Hi,
I'm creating an incremental table in Dataform, but want to change how duplicate rows are merged. The default behavior is for duplicate rows to overwrite existing rows in the table. Instead, I would like to sum values in the new duplicate rows to the existing rows' values.
For example, consider the source table below. Here, sales can may be added to the table after the date that they occur (insert_date = date the sales were added to table, transaction_date = date the sales occurred).
insert_date | transaction_date | sales_quantity |
2023-12-01 | 2023-12-01 | 10 |
2023-12-02 | 2023-12-02 | 20 |
2023-12-03 | 2023-12-01 | 5 |
I would like to incrementally (based on insert_date) generate a table that shows the total sales_quantity on a given transaction_date, where transaction_date is the unique key.
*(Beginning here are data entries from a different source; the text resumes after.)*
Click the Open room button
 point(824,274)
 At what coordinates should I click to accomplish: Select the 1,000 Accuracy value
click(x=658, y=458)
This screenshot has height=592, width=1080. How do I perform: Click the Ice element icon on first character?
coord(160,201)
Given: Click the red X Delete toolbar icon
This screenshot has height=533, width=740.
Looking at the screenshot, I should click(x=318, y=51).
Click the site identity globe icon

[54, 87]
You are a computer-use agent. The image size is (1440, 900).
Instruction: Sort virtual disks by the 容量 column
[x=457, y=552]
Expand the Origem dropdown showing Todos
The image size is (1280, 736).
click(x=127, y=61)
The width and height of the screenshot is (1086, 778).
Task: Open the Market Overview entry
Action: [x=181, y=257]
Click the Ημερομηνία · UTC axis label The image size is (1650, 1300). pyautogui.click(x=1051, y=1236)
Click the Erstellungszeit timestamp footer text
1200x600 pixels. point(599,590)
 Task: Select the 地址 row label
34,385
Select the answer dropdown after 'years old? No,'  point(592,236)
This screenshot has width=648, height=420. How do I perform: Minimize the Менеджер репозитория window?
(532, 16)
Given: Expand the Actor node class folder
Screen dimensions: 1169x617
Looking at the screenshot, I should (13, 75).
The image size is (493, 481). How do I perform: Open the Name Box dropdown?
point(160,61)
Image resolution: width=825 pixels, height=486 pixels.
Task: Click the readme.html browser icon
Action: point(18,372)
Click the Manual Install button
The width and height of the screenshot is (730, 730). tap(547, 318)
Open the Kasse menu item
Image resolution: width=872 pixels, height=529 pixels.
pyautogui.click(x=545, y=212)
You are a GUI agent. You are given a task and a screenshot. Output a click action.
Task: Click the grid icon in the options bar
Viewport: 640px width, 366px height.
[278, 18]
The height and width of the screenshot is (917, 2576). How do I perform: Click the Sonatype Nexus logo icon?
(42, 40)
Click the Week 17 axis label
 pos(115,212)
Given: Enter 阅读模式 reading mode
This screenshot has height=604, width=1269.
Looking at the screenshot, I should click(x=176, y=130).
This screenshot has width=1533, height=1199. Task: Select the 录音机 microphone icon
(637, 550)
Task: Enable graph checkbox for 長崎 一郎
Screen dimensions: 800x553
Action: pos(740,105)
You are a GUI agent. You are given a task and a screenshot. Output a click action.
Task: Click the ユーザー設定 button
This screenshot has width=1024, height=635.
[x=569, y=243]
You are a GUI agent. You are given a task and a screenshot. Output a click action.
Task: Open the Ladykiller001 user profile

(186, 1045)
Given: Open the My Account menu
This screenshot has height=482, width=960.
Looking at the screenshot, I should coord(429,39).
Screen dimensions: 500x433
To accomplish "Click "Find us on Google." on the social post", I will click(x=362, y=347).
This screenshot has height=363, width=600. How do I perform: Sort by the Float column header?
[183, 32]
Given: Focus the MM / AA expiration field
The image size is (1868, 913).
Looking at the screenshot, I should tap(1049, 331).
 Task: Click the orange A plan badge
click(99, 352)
The result would be as follows.
transaction_date | sales_quantity |
2023-12-01 | 15 |
2023-12-02 | 20 |
So I would like to sum the sales_quantity for duplicate rows, rather than overwrite it. But with the default behavior running on the sample code below, if I ran the incremental execution on 2023-12-01, 2023-12-02, and 2023-12-03 (where future insert_date rows don't exist in the source table on the date of the execution), I would end up with the following results at the end. During the last execution, the new row with a transaction_date of 2023-12-01 overwrote the previously added row, instead of adding to it.
SQLX file:
config { type: "incremental", uniqueKey: ["transaction_date"] } pre_operations { DECLARE insert_date_checkpoint DEFAULT ( ${when(incremental(), `SELECT MAX(insert_date) FROM ${self()}`, `SELECT DATE("2000-01-01")`)} ) } SELECT transaction_date, SUM(sales_quantity) AS sales_quantity FROM ${ref("table")} WHERE insert_date > insert_date_checkpoint GROUP BY transaction_date
Results:
transaction_date | sales_quantity |
2023-12-01 | 5 |
2023-12-02 | 20 |
How could I perform a custom merge on this and how would this look like? Everything I've tried this far leads me to an error 'Unexpected keyword MERGE at ...'
Thanks!
Solved! Go to Solution.
To handle duplicate rows by summing sales_quantity instead of overwriting them in Dataform, we use a MERGE statement. This allows us to explicitly define how to handle both matching and non-matching rows. The existing incremental logic using insert_date ensures that only new or updated data is processed. When a matching row (same transaction_date) is found, we instruct the MERGE statement to update the existing row by adding the new sales_quantity value to the current value. Here’s the revised SQLX code snippet to implement this behavior:
config {
type: "incremental",
uniqueKey: ["transaction_date"]
}
pre_operations {
DECLARE insert_date_checkpoint DEFAULT (
${when(incremental(),
`SELECT MAX(insert_date) FROM ${self()}`,
`SELECT DATE("2000-01-01")`
)}
);
}
MERGE INTO ${self()} AS target
USING (
SELECT transaction_date, SUM(sales_quantity) AS sales_quantity
FROM ${ref("table")}
WHERE insert_date > insert_date_checkpoint
GROUP BY transaction_date
) AS source
ON target.transaction_date = source.transaction_date
WHEN MATCHED THEN
UPDATE SET sales_quantity = target.sales_quantity + source.sales_quantity
WHEN NOT MATCHED THEN
INSERT (transaction_date, sales_quantity) VALUES (source.transaction_date, source.sales_quantity);
Let's say your incremental table already has:
transaction_date | sales_quantity |
---|---|
2023-12-01 | 15 |
2023-12-02 | 20 |
And you have new data in your source table:
insert_date | transaction_date | sales_quantity |
---|---|---|
2023-12-04 | 2023-12-01 | 3 |
2023-12-04 | 2023-12-03 | 8 |
After running the revised Dataform code, your incremental table will become:
transaction_date | sales_quantity |
---|---|
2023-12-01 | 18 |
2023-12-02 | 20 |
2023-12-03 | 8 |
Key Points
Hi @lb_431,
Welcome to Google Cloud Community!
It seems like you have a similar case here.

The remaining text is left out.